- **The records**:

● ● ● ●

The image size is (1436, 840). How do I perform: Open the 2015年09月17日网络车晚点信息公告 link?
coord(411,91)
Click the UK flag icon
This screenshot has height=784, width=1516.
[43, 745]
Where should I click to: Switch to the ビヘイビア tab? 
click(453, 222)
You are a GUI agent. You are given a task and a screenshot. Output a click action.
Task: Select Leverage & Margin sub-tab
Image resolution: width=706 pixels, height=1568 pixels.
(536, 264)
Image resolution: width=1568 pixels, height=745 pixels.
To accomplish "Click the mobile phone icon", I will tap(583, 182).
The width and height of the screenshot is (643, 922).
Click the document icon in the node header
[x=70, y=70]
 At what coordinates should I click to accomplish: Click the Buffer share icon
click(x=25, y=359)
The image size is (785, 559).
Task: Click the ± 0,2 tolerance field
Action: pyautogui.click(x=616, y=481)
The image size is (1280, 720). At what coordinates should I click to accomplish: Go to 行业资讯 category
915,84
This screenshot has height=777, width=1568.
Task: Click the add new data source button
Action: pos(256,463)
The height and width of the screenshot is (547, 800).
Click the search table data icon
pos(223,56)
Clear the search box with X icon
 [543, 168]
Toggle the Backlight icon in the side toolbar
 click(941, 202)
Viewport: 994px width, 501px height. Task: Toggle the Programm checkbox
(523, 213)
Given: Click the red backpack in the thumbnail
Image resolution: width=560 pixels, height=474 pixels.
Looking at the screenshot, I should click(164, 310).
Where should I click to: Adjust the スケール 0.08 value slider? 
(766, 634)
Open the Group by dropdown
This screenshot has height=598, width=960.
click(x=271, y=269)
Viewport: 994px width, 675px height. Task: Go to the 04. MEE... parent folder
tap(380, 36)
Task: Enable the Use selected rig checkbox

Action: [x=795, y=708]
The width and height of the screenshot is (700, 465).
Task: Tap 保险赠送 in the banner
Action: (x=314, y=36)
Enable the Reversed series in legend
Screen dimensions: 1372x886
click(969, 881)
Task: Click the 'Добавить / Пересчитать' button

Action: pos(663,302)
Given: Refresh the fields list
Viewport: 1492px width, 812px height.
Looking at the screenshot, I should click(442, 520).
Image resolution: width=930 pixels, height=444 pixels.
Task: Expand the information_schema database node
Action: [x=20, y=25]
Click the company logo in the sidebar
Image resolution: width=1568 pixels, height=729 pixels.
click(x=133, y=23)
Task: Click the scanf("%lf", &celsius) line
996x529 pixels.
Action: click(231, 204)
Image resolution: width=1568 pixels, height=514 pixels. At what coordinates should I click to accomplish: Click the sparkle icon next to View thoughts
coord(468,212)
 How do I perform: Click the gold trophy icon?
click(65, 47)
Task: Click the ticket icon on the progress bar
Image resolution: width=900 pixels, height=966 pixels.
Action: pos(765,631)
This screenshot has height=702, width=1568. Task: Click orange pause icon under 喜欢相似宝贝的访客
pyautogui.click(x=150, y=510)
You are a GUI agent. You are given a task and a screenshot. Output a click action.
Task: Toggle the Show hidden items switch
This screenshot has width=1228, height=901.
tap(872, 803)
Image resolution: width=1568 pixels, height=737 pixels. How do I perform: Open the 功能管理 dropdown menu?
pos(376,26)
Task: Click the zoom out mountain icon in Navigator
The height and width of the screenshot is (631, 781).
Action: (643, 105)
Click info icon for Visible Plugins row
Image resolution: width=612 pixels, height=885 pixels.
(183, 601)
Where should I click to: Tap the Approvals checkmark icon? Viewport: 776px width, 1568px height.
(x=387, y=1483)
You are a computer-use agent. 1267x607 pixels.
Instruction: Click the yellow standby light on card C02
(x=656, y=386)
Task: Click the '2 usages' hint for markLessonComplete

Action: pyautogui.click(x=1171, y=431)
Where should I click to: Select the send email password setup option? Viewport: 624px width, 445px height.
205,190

● ● ● ●

- **Objective**: Render every line of the listing above as a Markdown table with two columns, "Number" and "Content." Number the rows in order and leave out blank lines.

- **Correct response**:
| Number | Content |
|---|---|
| 1 | The image size is (1436, 840). How do I perform: Open the 2015年09月17日网络车晚点信息公告 link? |
| 2 | coord(411,91) |
| 3 | Click the UK flag icon |
| 4 | This screenshot has height=784, width=1516. |
| 5 | [43, 745] |
| 6 | Where should I click to: Switch to the ビヘイビア tab?  |
| 7 | click(453, 222) |
| 8 | You are a GUI agent. You are given a task and a screenshot. Output a click action. |
| 9 | Task: Select Leverage & Margin sub-tab |
| 10 | Image resolution: width=706 pixels, height=1568 pixels. |
| 11 | (536, 264) |
| 12 | Image resolution: width=1568 pixels, height=745 pixels. |
| 13 | To accomplish "Click the mobile phone icon", I will tap(583, 182). |
| 14 | The width and height of the screenshot is (643, 922). |
| 15 | Click the document icon in the node header |
| 16 | [x=70, y=70] |
| 17 |  At what coordinates should I click to accomplish: Click the Buffer share icon |
| 18 | click(x=25, y=359) |
| 19 | The image size is (785, 559). |
| 20 | Task: Click the ± 0,2 tolerance field |
| 21 | Action: pyautogui.click(x=616, y=481) |
| 22 | The image size is (1280, 720). At what coordinates should I click to accomplish: Go to 行业资讯 category |
| 23 | 915,84 |
| 24 | This screenshot has height=777, width=1568. |
| 25 | Task: Click the add new data source button |
| 26 | Action: pos(256,463) |
| 27 | The height and width of the screenshot is (547, 800). |
| 28 | Click the search table data icon |
| 29 | pos(223,56) |
| 30 | Clear the search box with X icon |
| 31 |  [543, 168] |
| 32 | Toggle the Backlight icon in the side toolbar |
| 33 |  click(941, 202) |
| 34 | Viewport: 994px width, 501px height. Task: Toggle the Programm checkbox |
| 35 | (523, 213) |
| 36 | Given: Click the red backpack in the thumbnail |
| 37 | Image resolution: width=560 pixels, height=474 pixels. |
| 38 | Looking at the screenshot, I should click(164, 310). |
| 39 | Where should I click to: Adjust the スケール 0.08 value slider?  |
| 40 | (766, 634) |
| 41 | Open the Group by dropdown |
| 42 | This screenshot has height=598, width=960. |
| 43 | click(x=271, y=269) |
| 44 | Viewport: 994px width, 675px height. Task: Go to the 04. MEE... parent folder |
| 45 | tap(380, 36) |
| 46 | Task: Enable the Use selected rig checkbox |
| 47 | Action: [x=795, y=708] |
| 48 | The width and height of the screenshot is (700, 465). |
| 49 | Task: Tap 保险赠送 in the banner |
| 50 | Action: (x=314, y=36) |
| 51 | Enable the Reversed series in legend |
| 52 | Screen dimensions: 1372x886 |
| 53 | click(969, 881) |
| 54 | Task: Click the 'Добавить / Пересчитать' button |
| 55 | Action: pos(663,302) |
| 56 | Given: Refresh the fields list |
| 57 | Viewport: 1492px width, 812px height. |
| 58 | Looking at the screenshot, I should click(442, 520). |
| 59 | Image resolution: width=930 pixels, height=444 pixels. |
| 60 | Task: Expand the information_schema database node |
| 61 | Action: [x=20, y=25] |
| 62 | Click the company logo in the sidebar |
| 63 | Image resolution: width=1568 pixels, height=729 pixels. |
| 64 | click(x=133, y=23) |
| 65 | Task: Click the scanf("%lf", &celsius) line |
| 66 | 996x529 pixels. |
| 67 | Action: click(231, 204) |
| 68 | Image resolution: width=1568 pixels, height=514 pixels. At what coordinates should I click to accomplish: Click the sparkle icon next to View thoughts |
| 69 | coord(468,212) |
| 70 |  How do I perform: Click the gold trophy icon? |
| 71 | click(65, 47) |
| 72 | Task: Click the ticket icon on the progress bar |
| 73 | Image resolution: width=900 pixels, height=966 pixels. |
| 74 | Action: pos(765,631) |
| 75 | This screenshot has height=702, width=1568. Task: Click orange pause icon under 喜欢相似宝贝的访客 |
| 76 | pyautogui.click(x=150, y=510) |
| 77 | You are a GUI agent. You are given a task and a screenshot. Output a click action. |
| 78 | Task: Toggle the Show hidden items switch |
| 79 | This screenshot has width=1228, height=901. |
| 80 | tap(872, 803) |
| 81 | Image resolution: width=1568 pixels, height=737 pixels. How do I perform: Open the 功能管理 dropdown menu? |
| 82 | pos(376,26) |
| 83 | Task: Click the zoom out mountain icon in Navigator |
| 84 | The height and width of the screenshot is (631, 781). |
| 85 | Action: (643, 105) |
| 86 | Click info icon for Visible Plugins row |
| 87 | Image resolution: width=612 pixels, height=885 pixels. |
| 88 | (183, 601) |
| 89 | Where should I click to: Tap the Approvals checkmark icon? Viewport: 776px width, 1568px height. |
| 90 | (x=387, y=1483) |
| 91 | You are a computer-use agent. 1267x607 pixels. |
| 92 | Instruction: Click the yellow standby light on card C02 |
| 93 | (x=656, y=386) |
| 94 | Task: Click the '2 usages' hint for markLessonComplete |
| 95 | Action: pyautogui.click(x=1171, y=431) |
| 96 | Where should I click to: Select the send email password setup option? Viewport: 624px width, 445px height. |
| 97 | 205,190 |